We all know that smoking is bad for your health, but can it cause more issues if you plan on having plastic surgery? That’s one of the questions we get asked a lot here at the office from people who smoke on a regular basis.
Smoking cigarettes for a long period of time can cause major health related issues ranging from lung and heart issues, to increased risk for stroke, and cancer. These alone should be good reasons for you to give up smoking, but of course it’s not always that easy. We understand that smoking is a habit that adults can choose to pick up, and we understand that it’s hard to stop, but when it comes to plastic surgery, what the recommendations?
Surgery and Smoking
It is almost always recommended that whenever surgery is going to be performed, that the recipient refrains from smoking as soon as possible. The longer you go without smoking before your surgery, the better your chances are of not running into possible serious complications.
And this applies to general surgery as well as plastic surgery.
As we mentioned above, smoking can cause major health problems with your heart, brain, lungs, and just your body in general, so reducing your smoking will immediately help your overall health.
If you plan to have any type of surgery in the future, then being in the best possible shape will help cut back on the risks involved with those surgeries. And it will also help you to heal and recover more quickly.
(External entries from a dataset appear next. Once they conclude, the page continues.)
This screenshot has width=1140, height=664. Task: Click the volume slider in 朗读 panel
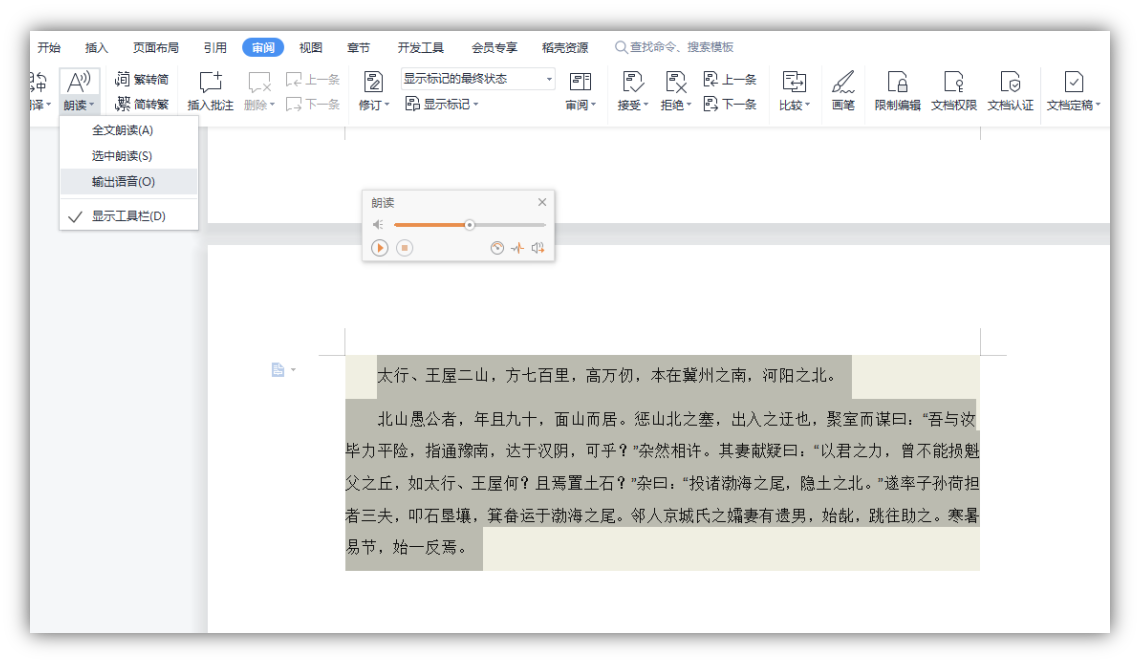coord(469,225)
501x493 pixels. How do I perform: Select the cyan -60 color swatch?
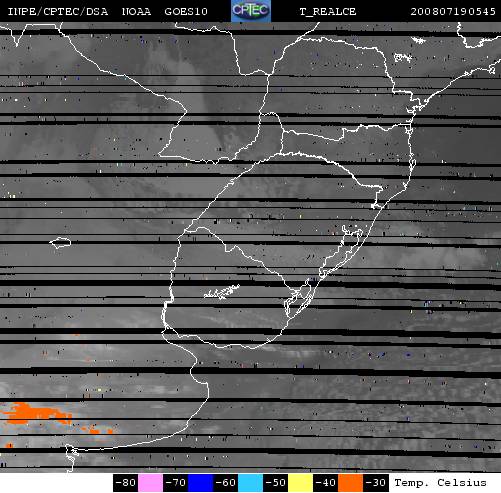250,483
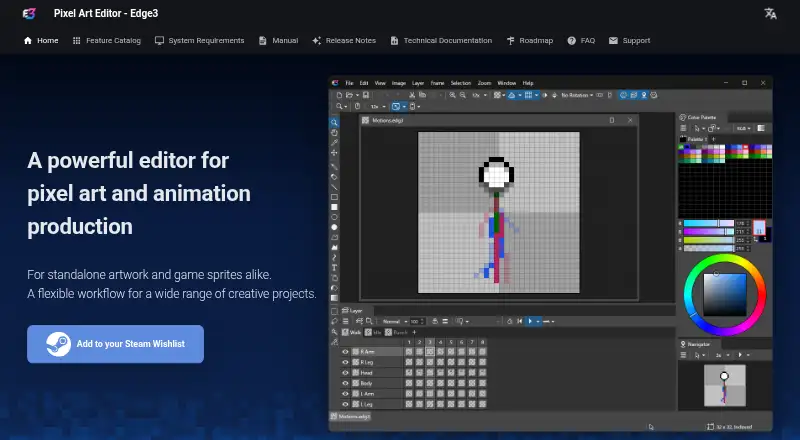Hide the R Arm layer
The height and width of the screenshot is (440, 800).
coord(345,352)
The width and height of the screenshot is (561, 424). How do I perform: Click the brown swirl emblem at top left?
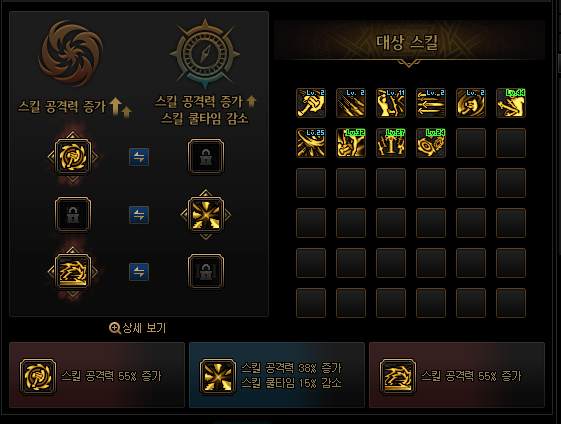[71, 53]
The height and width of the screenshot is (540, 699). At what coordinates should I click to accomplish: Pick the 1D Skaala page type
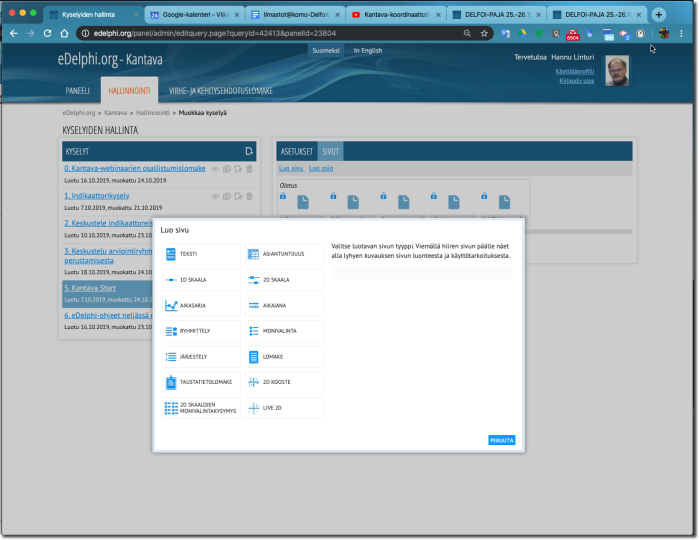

So what exactly can happen to a heavy smoker that refuses to quit before their surgery?
- Higher risk of heart attack and strokes
- Higher risk of blood clots and pneumonia
- Higher possibility of death
In addition to these side effects that could come as a result of smoking while undergoing a surgical procedure, there are also things that can happen during and after the surgery that can make things more uncomfortable for you and the doctors.
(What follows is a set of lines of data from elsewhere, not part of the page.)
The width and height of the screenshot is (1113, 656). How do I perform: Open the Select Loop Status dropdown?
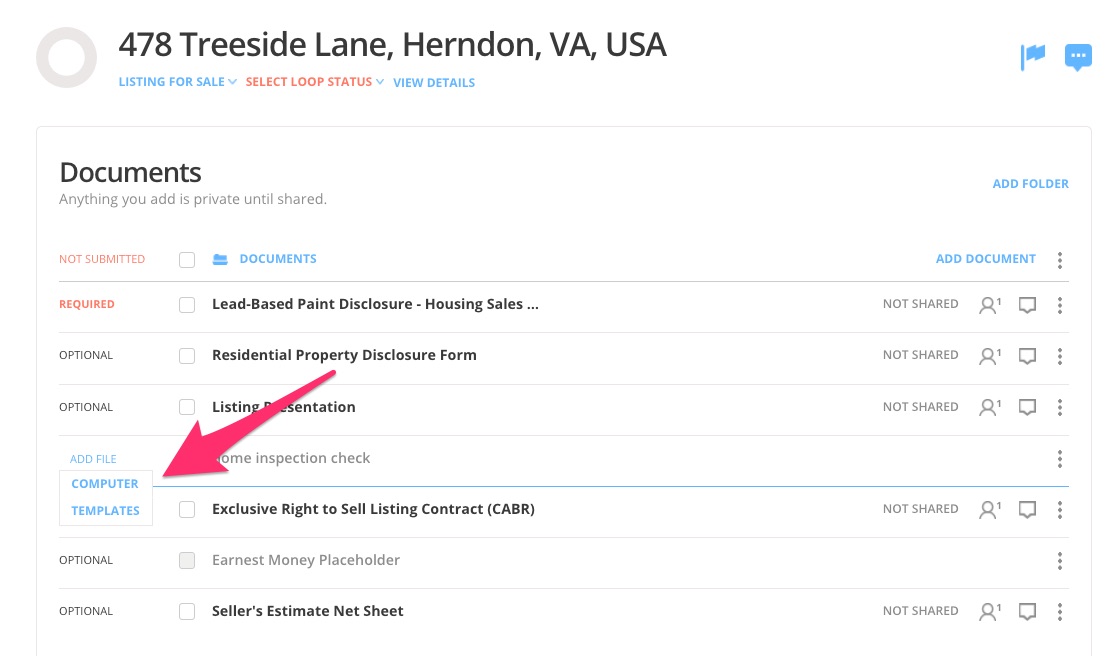(x=314, y=82)
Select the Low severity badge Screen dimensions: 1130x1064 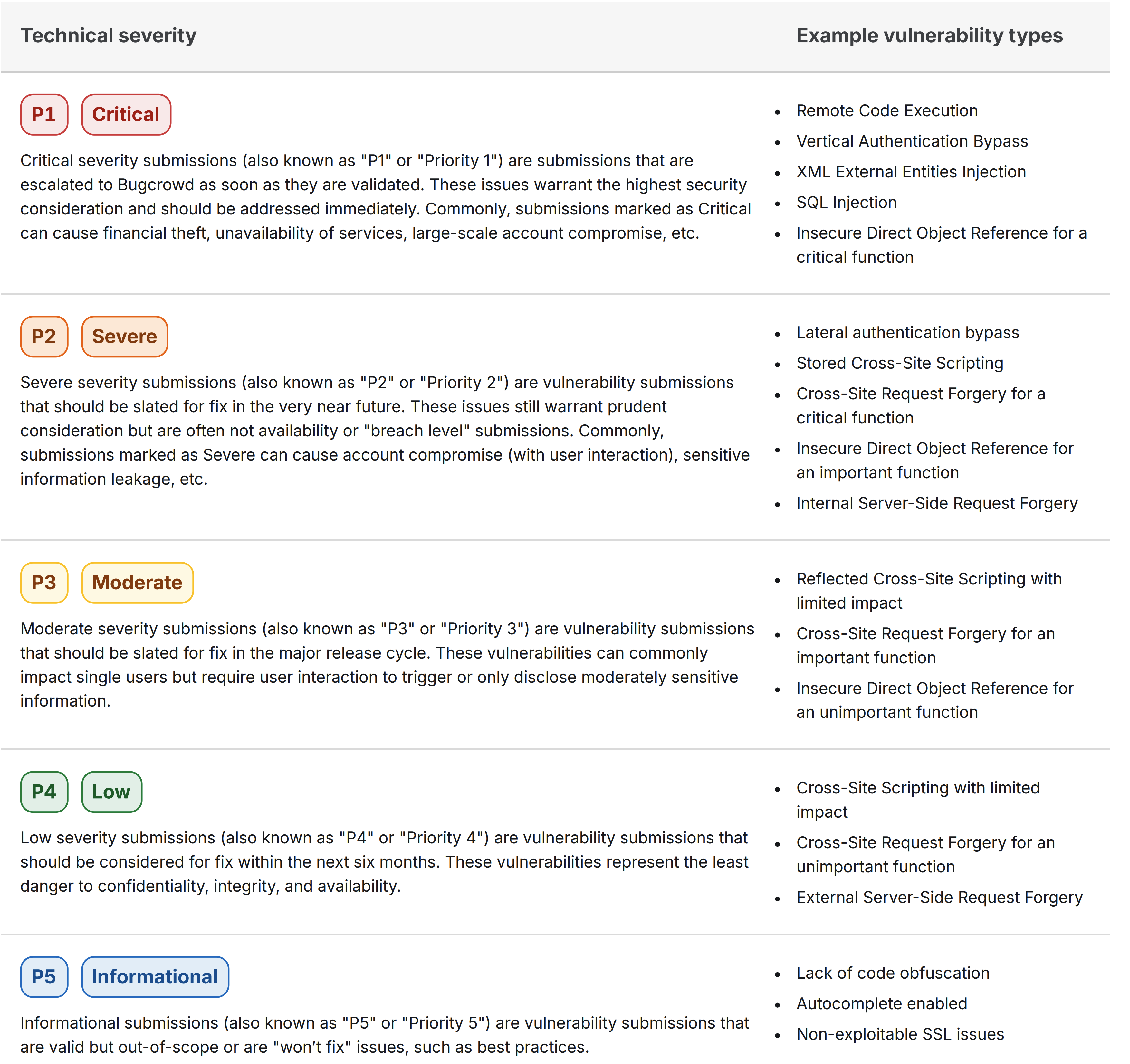(x=111, y=792)
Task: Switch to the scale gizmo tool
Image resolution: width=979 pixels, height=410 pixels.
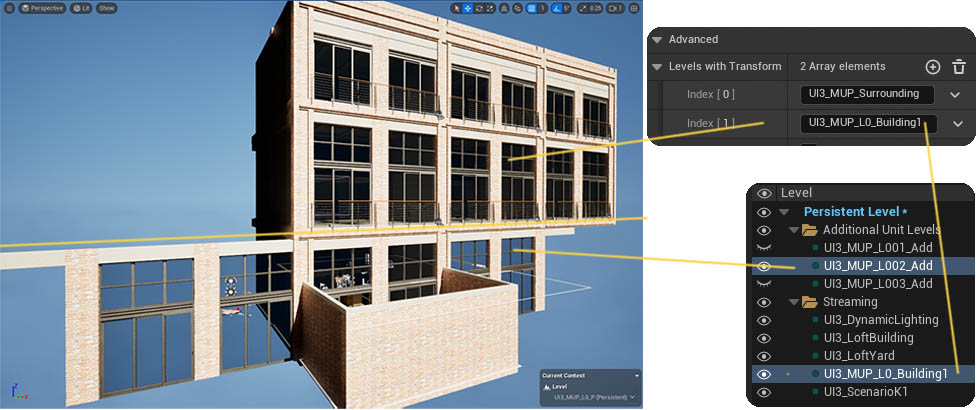Action: click(491, 8)
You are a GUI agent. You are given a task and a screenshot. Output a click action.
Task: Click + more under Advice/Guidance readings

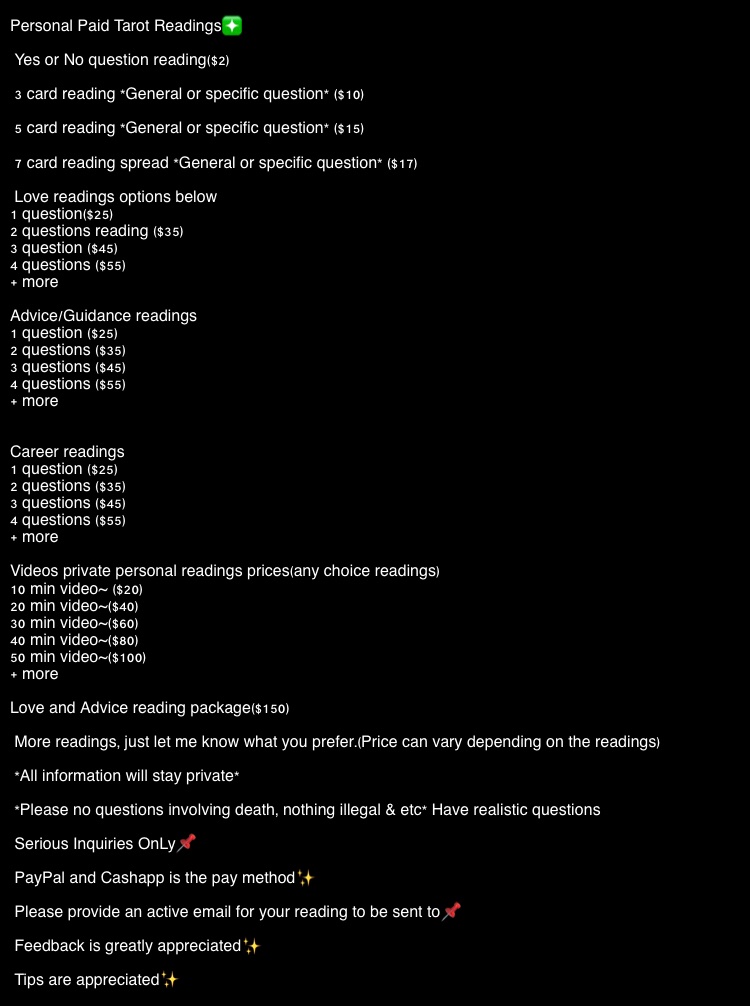pyautogui.click(x=34, y=401)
1. Incisions Take Longer to Heal
Because smoking brings carbon monoxide into the body, it takes away oxygen from the cells needed to help the healing process. This can cause more toxins to appear in the blood, which can lead to a higher risk of infection.
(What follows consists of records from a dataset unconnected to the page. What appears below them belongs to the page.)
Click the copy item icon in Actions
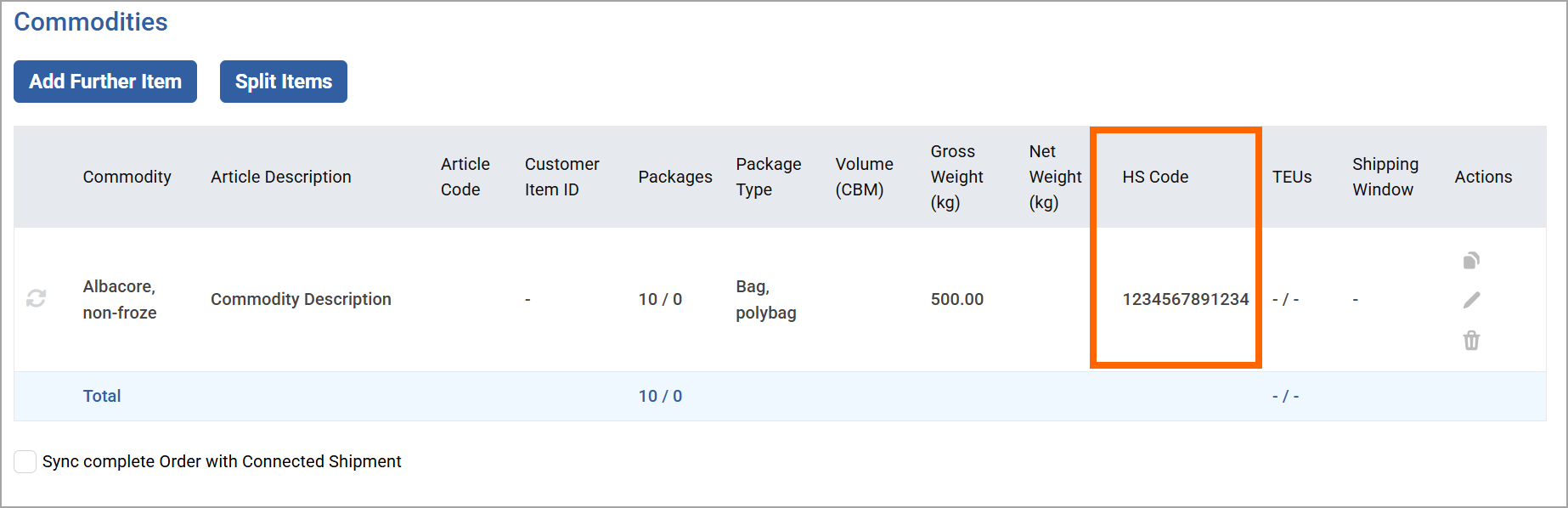The image size is (1568, 508). pos(1471,260)
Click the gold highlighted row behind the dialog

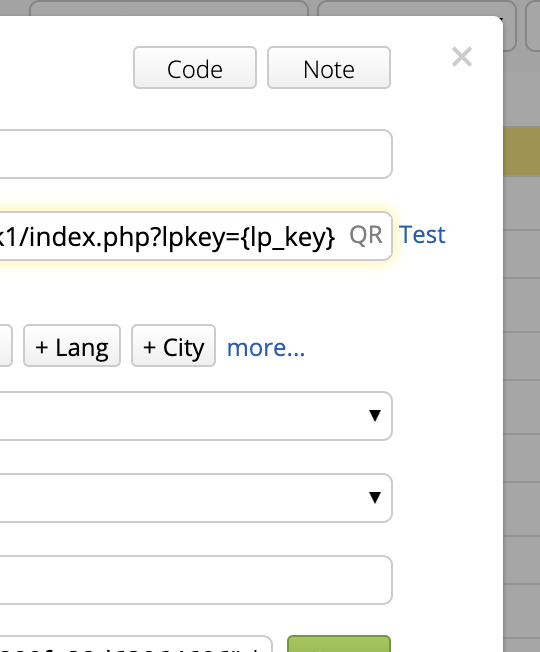coord(521,152)
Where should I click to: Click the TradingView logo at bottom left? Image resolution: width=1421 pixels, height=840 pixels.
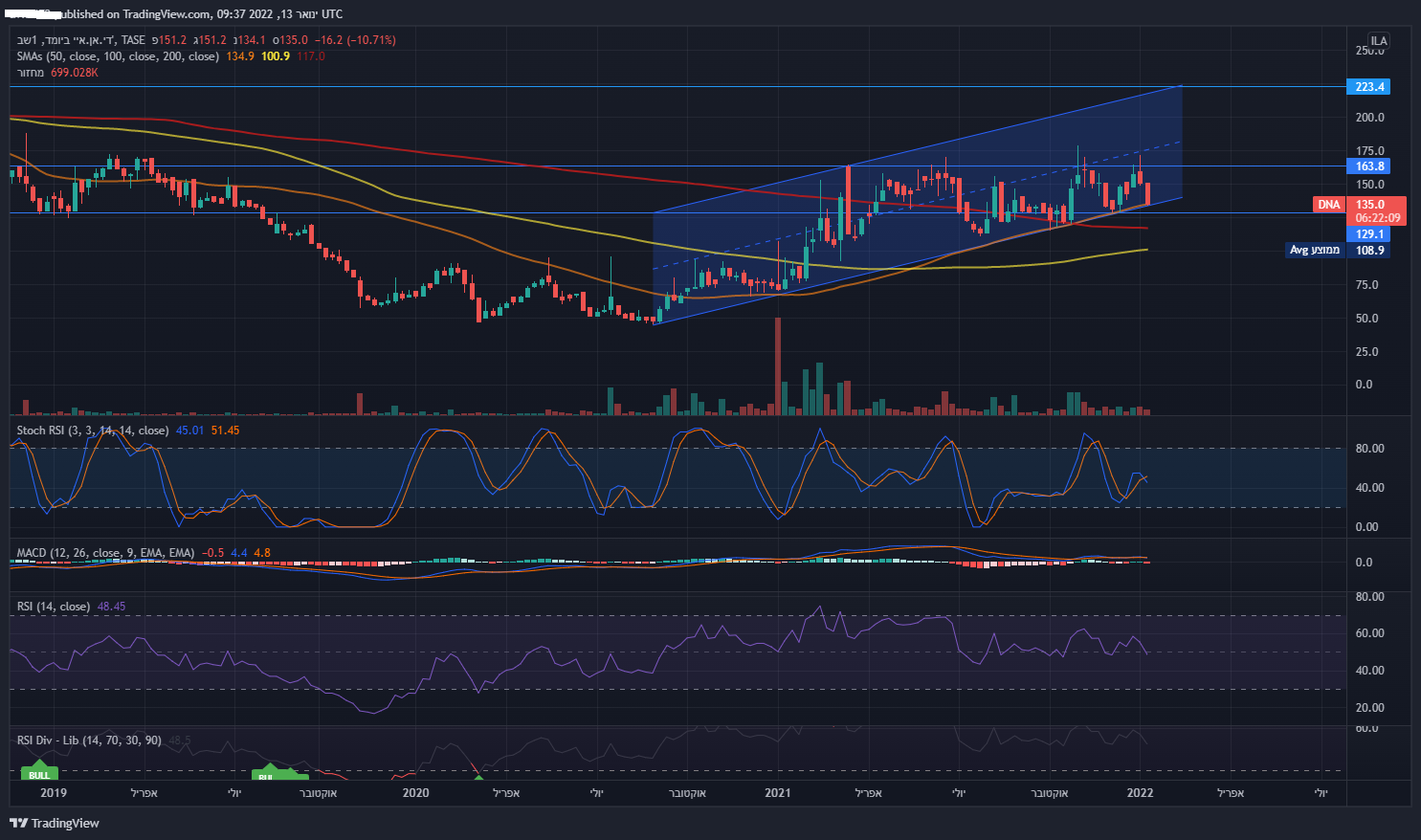click(x=55, y=823)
Even if you were to quit smoking a week before the surgery, that will still allow some of that carbon monoxide to be removed from your system, and allow your cells to retain more oxygen, which will help during the recovery process.
2. Can Cause Issues with Anesthesia
When we’re talking about anesthesia and complications because of smoking, we’re mainly talking about general anesthesia and not localized numbing.
When you’re placed under general anesthesia, being “put to sleep”, an anesthesiologist has to monitor you and make sure that you don’t wake up during the surgery and that you stay properly sedated without complications.
One of the complications that come from heavy smokers under anesthesia is that the doctors have to work harder to ensure that you continue to breath. If your lungs are already damaged from smoking, or you have emphysema, you may not have the lung capacity of a typical person, which will require closer monitoring and adjustments throughout the process. It could also cause you to need unnecessary medication to help with the breathing while sedated.
It’s just one more complication that the doctors shouldn’t need to worry about while performing your surgery.
3. Increases Inflammation and Pain
Aside from complications, the one thing that most people worry about when undergoing a surgical procedure is the amount of pain they are going to be in once the surgery is complete. During recovery, pain medication can be used to help mitigate and control the pain from the surgery, but everyone’s body responds different to pain and pain medication. What may work for one person, may not work for the next, and smoking can increase the way you experience pain.
Cigarettes contain a number of chemicals that are inherently toxic when inhaled, but some of these chemicals can cause inflammation and/or swelling throughout your body. Because of this extra swelling that can occur, it can lead to smokers experiencing more pain than those patients that don’t smoke.
This is another good reason to forgo the cigarettes before having any type of surgery, especially if you don’t do well with pain.
Overall it’s just a smart decision to quit smoking, whether you plan to have a surgical procedure or not, but when it comes to surgery, non-smokers run far less risks of complications, pain, and other issues arising during and after the procedure.
If you’ve been looking for an excuse to quit, and you have a surgical procedure coming up, this is a great opportunity to follow through with that goal. Your body will thank you for it, and your doctors will thank you as well.
Even if you quit smoking the week of your surgery, the added oxygen getting into your system could be enough to prevent you from having serious complications that you may have otherwise experienced. And unfortunately it’s hard to predict what sort of complications may arise while you’re under general anesthesia, as a smoker, so wouldn’t you rather be as pro-active as possible?